### [Article]
ASSIGNED RESOURCES FOR ART AND ACTIVISM

READ:
Rebecca Belmore,
“Resistance as Rebellion”

Belmore’s thirty-year career has always proposed contestations to official histories and dominant narratives.

Ellyn Walker, “Resistance as Resilience in the Work of Rebecca Belmore” in Desire Change: Contemporary Feminist Art in Canada, 2017, pp. 136

Born in Northern Ontario in 1960, Rebecca Belmore is a member of the Lac Seul First Nation (Anishinaabe) and a celebrated artist who works in a number of media, including photography, film, performance, and community projects. We’re reading an essay about Belmore’s work and its place in a broad field of resistant art in Canada, but you ought to start by watching the video produced by Danielle Sturk for the Canada Council, which is linked below.

### [Listed entries]
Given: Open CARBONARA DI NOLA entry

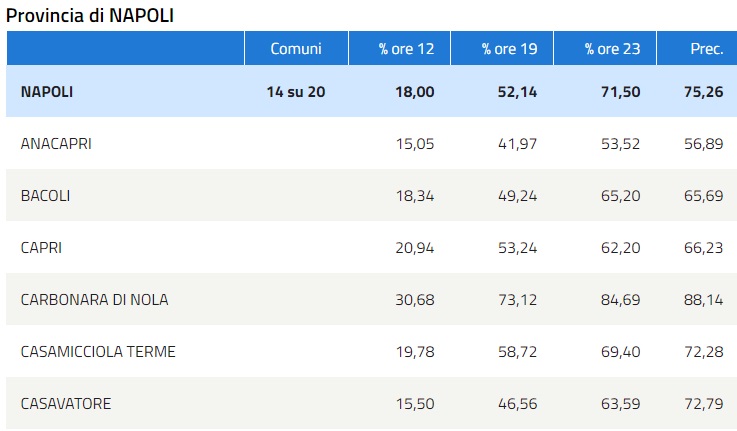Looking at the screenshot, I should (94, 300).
...
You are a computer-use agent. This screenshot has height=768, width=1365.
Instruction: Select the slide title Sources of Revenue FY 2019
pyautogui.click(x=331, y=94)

### [Objective]
According to the art and activism reading page, which First Nation is Rebecca Belmore a member of?

### [Full response]
The Lac Seul First Nation (Anishinaabe).